The company Movie Pass disrupted the film industry again this week. Movie Pass was founded in 2011 by Tech and Entertainment entrepreneur Stacy Spikes and Harnet Watt. The easiest way to explain what Movie Pass is would be, “It's Netflix for Movie Theaters”. They have gone through many ups and down in their short time of being in business, this week they went back to the original pricing of $9.95 but there may be a small catch.

The company started as a voucher system. Members would print off a voucher at home and take it to a participating theater for a movie ticket. But that was changed after a few months when users complained about how much work it was to print out the vouchers. It was changed in October 2012 when they launched an invite only beta that would allow members to use a newly created app that would allow them to pick the theater and show time and put money on a prepaid card to use at that theater.

When this beta took off there was some hostility towards the company primarily from AMC Theaters that wanted nothing to do with the company, saying that the company would not provide enough compensation to them. However, this would be okay if it was coming from one of the smaller theater chains, but when its AMC with their 626 theaters and over 8,000 screen nation wide; they are the largest chain in the US it can cause a problem in their business model. 

Mitch Lowe, Founding Member of Netflix and Former President of Redbox

Mitch Lowe, Founding Member of Netflix and Former President of Redbox

After AMC pulled out of the deal Movie Pass had to scramble to keep the company alive.  In June 2016 they announced that they would be adding a new member to the team, Mitch Lowe, a founding member of Netflix and former President of Redbox. He was named the new CEO and he was already serving as an advisor since 2014. When he took over he wanted to experiment with different pricing tiers in order to appease the larger theater chains. 

Lowe wanted to start a low-end and high-end tier ranging from $20 to $99 a month The $99 plan giving subscribers access to unlimited and 3-D films.  But those plans were met with criticism from the users them self saying that they were sticking it to the most everyday users. The plans were again changed in July of 2016 moving to a 2, 3, and unlimited movies month prices ranging from $15 to $50 depending on your market. As of December 2016 movie pass has almost 20,000 members.

Now that brings us to this week. Movie Pass was sold to an analytics firm, Helios and Matheson. At the same time of this announcement they would lower their price for unlimited films to $9.95 per month that will not include 3-D or IMAX movies, but there are plans to include those at a later date.
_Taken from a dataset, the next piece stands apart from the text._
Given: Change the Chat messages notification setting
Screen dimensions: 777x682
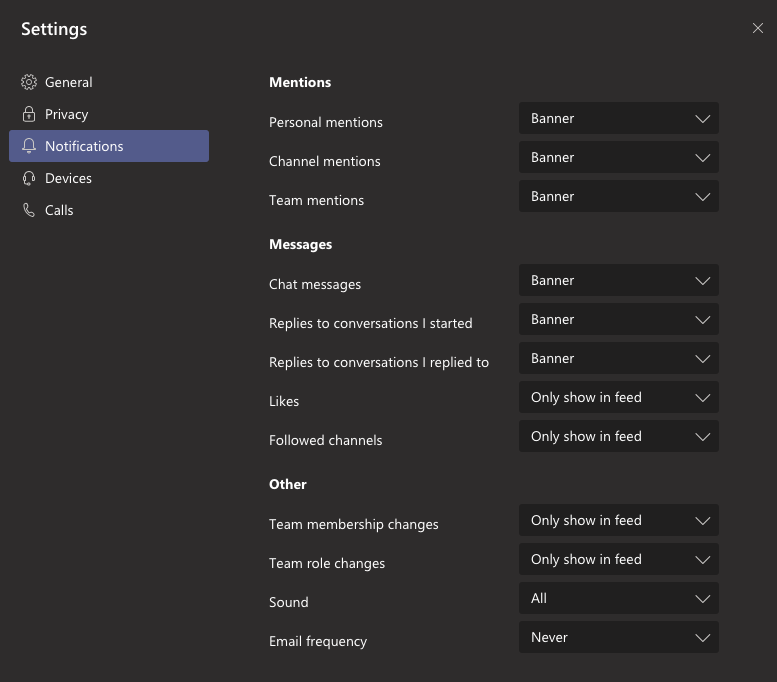Looking at the screenshot, I should pos(618,280).
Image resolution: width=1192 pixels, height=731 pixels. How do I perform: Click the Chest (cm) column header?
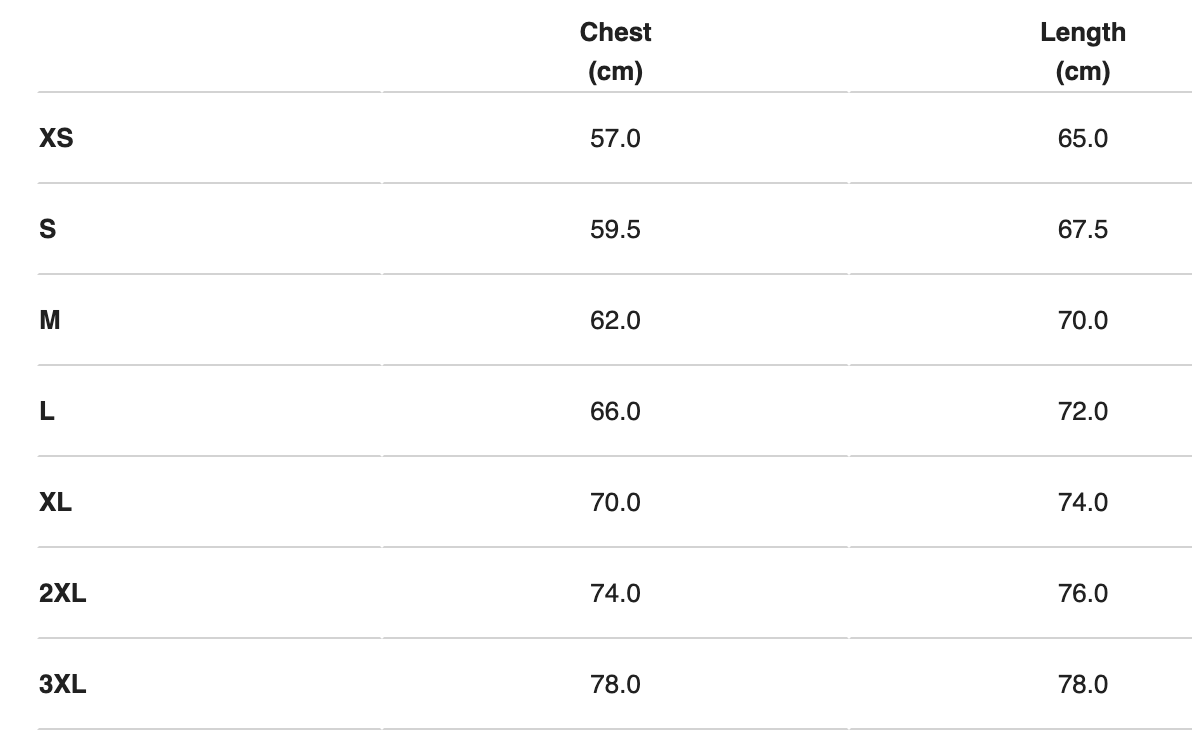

So what does it mean for the end user having the company sold to an analytics firm? Mitch Lowe released a statement saying “after years of studying and analysis we found that people want to go to the movies more often, but the pricing keeps going up, and that prevents them from going more. We're making it more affordable for people." Along with his announcement, Helios and Matheson’s CEO, Ted Farnsworth spoke on their new goal for the newly acquired company. He acknowledged that the goal of the pricing change is to increase its user base to analyze the viewing habits of its users and for the purposes of targeted advertizing. He said the model would be no different from how Facebook and Google use your data.

So basically, when you sign up to become a subscriber of Movie Pass you become a number in their database.  In preparation for this article, I signed up to become a member. So I am now a number, subscriber# 349…. A 27-year-old Hispanic Male living in Arlington, TX. They will track my movie watching habits what I go see, what day I go see it, and what time I go see it. Me, like pretty much everyone in my generation, always know we are being tracked, targeted and pandered to. 

So my question to you is, would you want to get unlimited 2-D movies for only $9.95 a month, the price that you already pay for Netflix in exchange for your movie watching habits being sold to advertisers?

If you were to ask me, I don’t have a problem with it. I’m not that interesting, you will see me at the movies.